Je sors de l’hôpital avec cette injonction au bonheur. Mince, que dois en faire…… Zut, un tramway arrive et j’ai failli être écrasée. Et dire que j’ai peur de mourir de ce cancer et là j’aurais pu finir là sous cet engin en quelques minutes. Enfin, non, pas tout à fait, peut être que j’aurais eu la colonne vertébrale touchée et cela ne m’aurait pas évité les traitements à venir. Quoi ? Subir une chimio et une radiothérapie sur un fauteuil roulant ? Pas terrible, on est quand même mieux sur ses deux jambes pour y aller en bon petit soldat pour ce fameux combat.
Après l'épisode de l’accident de tramway raté, il faut se ressaisir, il faut obéir au commandement. Alors directement, direction coiffeur. Il paraît que je vais perdre tous mes cheveux alors autant anticiper et changer de tête. C’est ce qu’on m’a conseillé. Obéir, obéir, ne pas réfléchir. Ecouter les prescriptions : « soyez heureuse, vivez normalement, préparez vous à vivre le pire, anticipez la chute de cheveux, alors faites vous raser, la boule à zéro, cela vous prépare tellement à votre tête à venir. »

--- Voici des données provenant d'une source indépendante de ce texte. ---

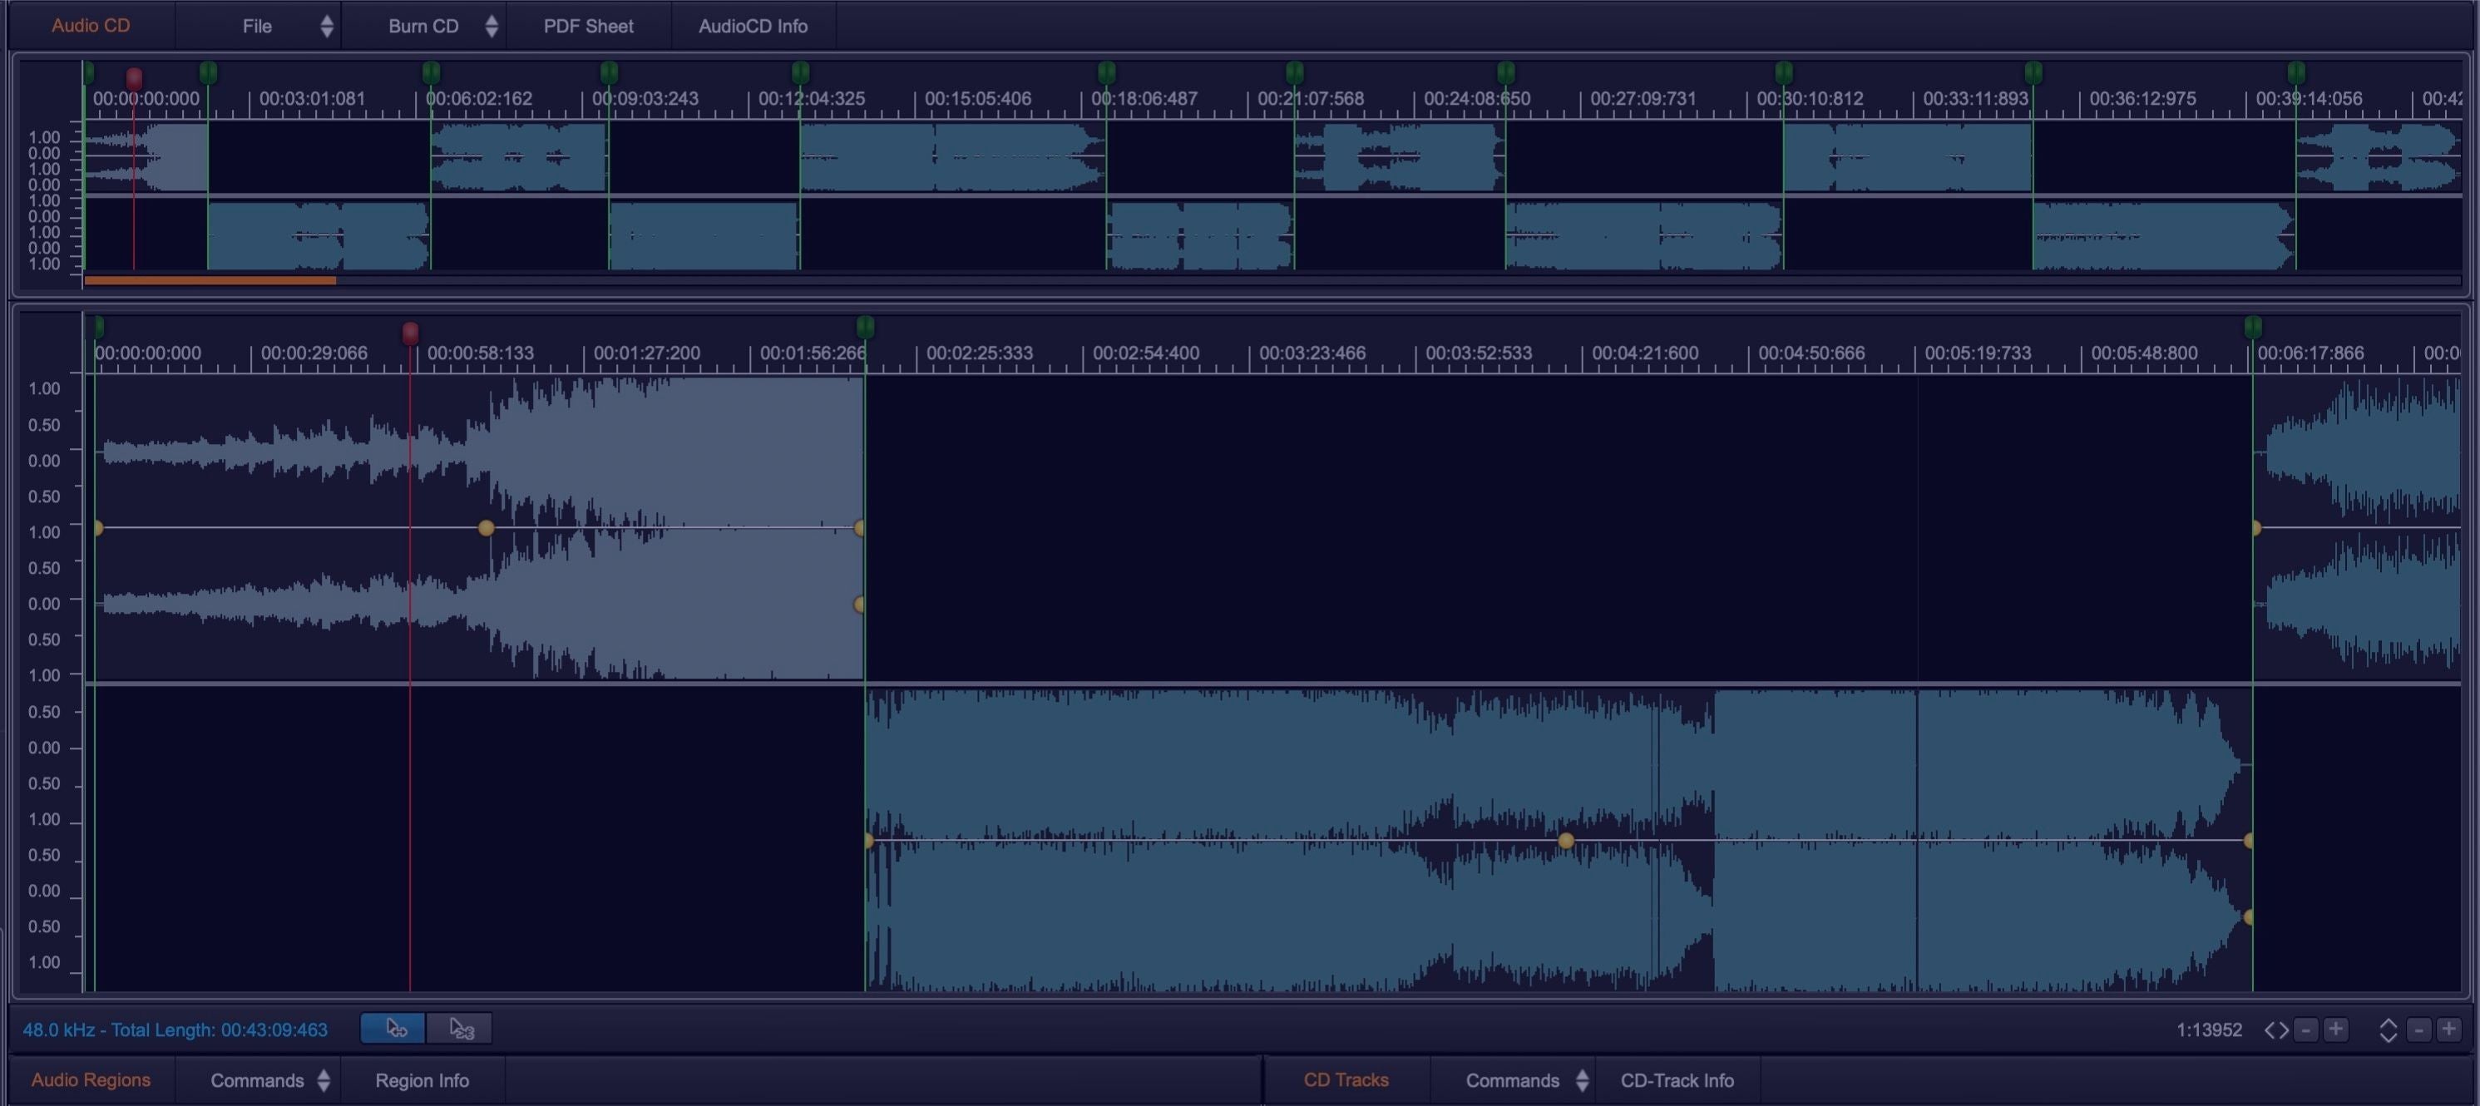Click the PDF Sheet button
The height and width of the screenshot is (1106, 2480).
click(x=588, y=26)
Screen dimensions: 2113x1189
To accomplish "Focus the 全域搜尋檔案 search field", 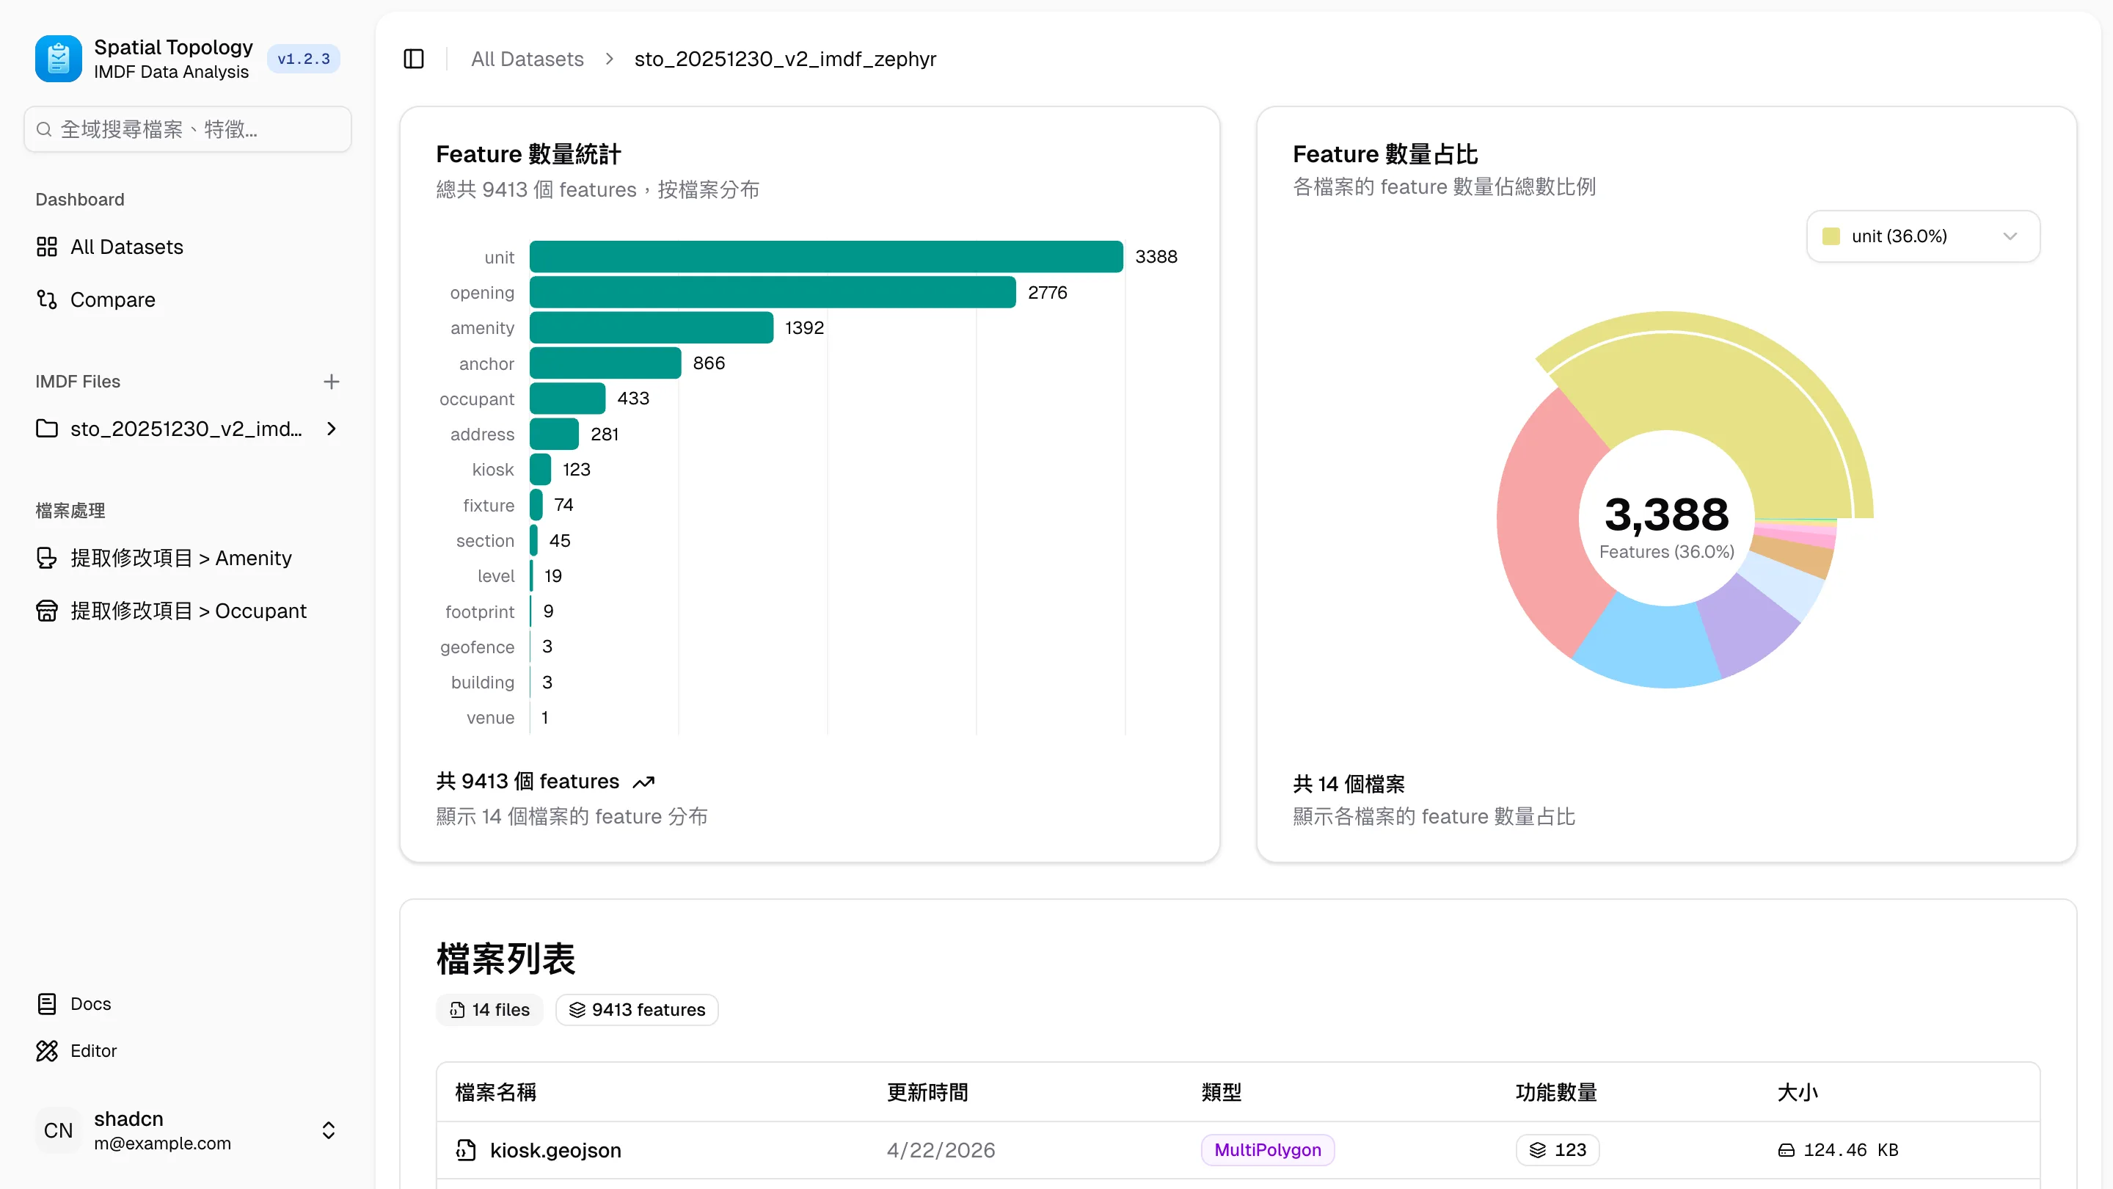I will pos(188,129).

A la coiffeuse qui me demande quelle coupe je souhaite, je réponds, comme vous voulez, les cheveux le plus courts possible. Mais Madame me répond elle, précisez ce que vous voulez : les oreilles dégagées ? Une raie au milieu ? C’est important que je comprenne exactement ce que vous voulez…. Oui et moi ce que je veux ? Bref, je finis par avoir une coupe courte, je me trouve moche et je le dis en souriant. Et oui Madame la coiffeuse, on peut sourire en se regardant dans la glace en se trouvant moche et ne pas vous en vouloir d’avoir anticiper la perte de ces cheveux.

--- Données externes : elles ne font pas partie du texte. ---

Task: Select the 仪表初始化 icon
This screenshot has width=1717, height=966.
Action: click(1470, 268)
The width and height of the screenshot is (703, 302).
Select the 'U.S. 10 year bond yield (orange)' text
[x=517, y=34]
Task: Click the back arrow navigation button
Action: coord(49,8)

Et le comble c’est que la coupe plait !!!! Non mais ! Moi qui voulais les couper depuis longtemps, qui subi cette coupe, voilà mon mari, mes enfants qui aiment cette nouvelle tête La question c’est : veulent ils me soulager et me mentent ils ou y croient ils vraiment ? Le comble c’est qu’ils ont l’air d’apprécier
Alors d’abord, sortir de la sidération dans laquelle l’annonce vous a plongé et s’ancrer dans cette putain de vie.